OPEC's plan, proposed by Sheik Ahmad Fahad al-Ahmad al-Sabah, the group's current president and the oil minister from Kuwait, has the backing of Saudi Arabia, OPEC's largest producer, which would provide 75 percent of the additional oil. Saudi Arabia's commitment to raise its output up to its full limit of 11 million barrels a day from 9.5 million barrels now, was repeated after Hurricane Katrina interrupted oil production from the Gulf of Mexico three weeks ago, sending crude oil above $70 a barrel.

 

But the divergence between the market's focus and OPEC's plans illustrates the group's dilemma. Many delegates here emphasized repeatedly that the real shortfall in energy markets was not one of crude oil but of refining capacity the current inability of refiners to turn oil into sufficient quantities of gasoline and other products like diesel or jet fuel.

 

"The real shortfall is in refineries, especially in the United States," said Abdullah bin Hamad al-Attiyah, the minister from Qatar.

 

Still, he said OPEC hoped to strike a psychological point with oil traders who have been bidding up oil prices over the past two years largely on the assumption that the growth in demand was outstripping the ability of suppliers to bring more oil on the market. That has led to a doubling in oil prices over the past two years. OPEC also wanted to respond to mounting criticism from consuming nations, especially in Europe, who have put pressure for OPEC to act more forcefully. Many are beginning to worry that high oil prices might slow growth and hurt the global economy. According to OPEC's most recent statistics, the group pumps about 28.2 million barrels of oil a day, about a third of global production and 40 percent of global exports.

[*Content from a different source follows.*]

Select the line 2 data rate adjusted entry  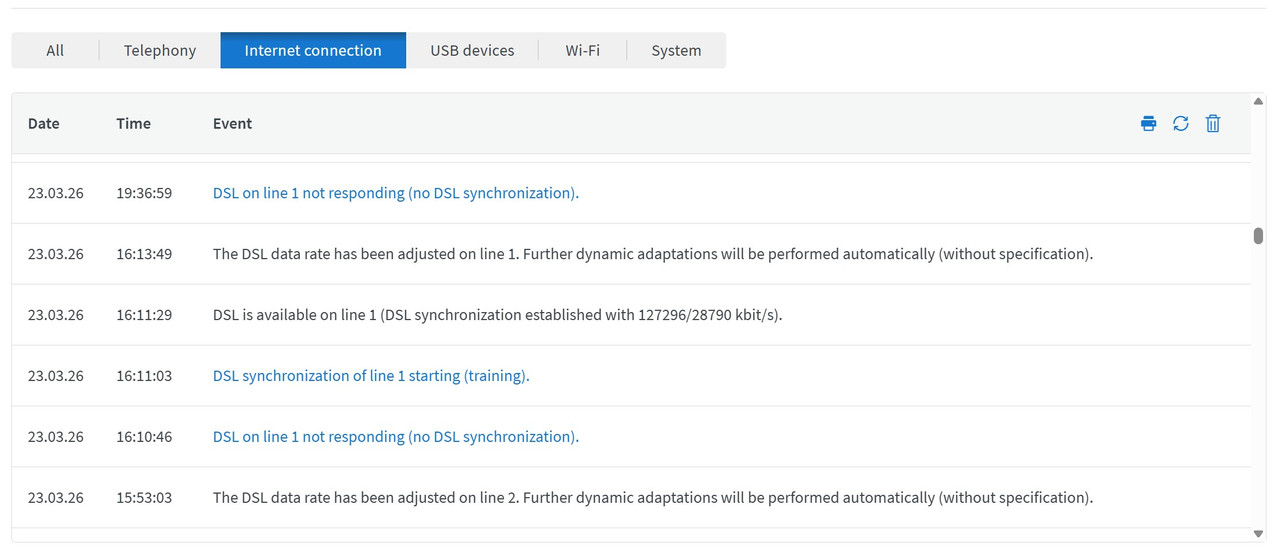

Since 2003, OPEC producers have increased their output by 10 percent to make up for a 5 percent jump in global oil demand. That increase leaves only one OPEC member, Saudi Arabia, with large spare capacity. According to Sheik Ahmad, the OPEC president, Nigeria, the United Arab Emirates and Libya could provide an extra 400,000 barrels a day by December.

 

To illustrate the availability of oil on the market, many pointed out that the U.S. Energy Department had recently found buyers for only 11 million barrels of crude oil from the country's strategic reserves, just a third of the amount it had put on sale. "It proves there is no need for oil," Attiyah of Qatar said. "There is a need for products."

 

Hurricane Katrina crippled the main U.S. oil and gas production region, sending energy markets into a tailspin. But perhaps of greater concern for energy markets, it caused the shutdown of four major refineries along the Gulf Coast. These refineries, which can process nearly 900,000 barrels a day, or 5 percent of U.S. capacity, are likely to be out of commission for months.

 

Meanwhile, attention was centered on Tropical Storm Rita after the U.S. National Hurricane Center issued a hurricane warning for southern Florida. The concern was that the strengthening storm could hit the Gulf of Mexico at a time when more than half the oil production there still remained shut. Also, if it remains on its current path, the storm could make landfall somewhere along the Texas coast, where many refineries are concentrated.

 

"This storm has put the OPEC meeting into the back seat, and marginalized it," Ray Carbone, an New York Mercantile Exchange oil trader at Paramount Options, told Bloomberg Television. "There is little OPEC can add to the market. The problem is refined products and OPEC is not offering any of those."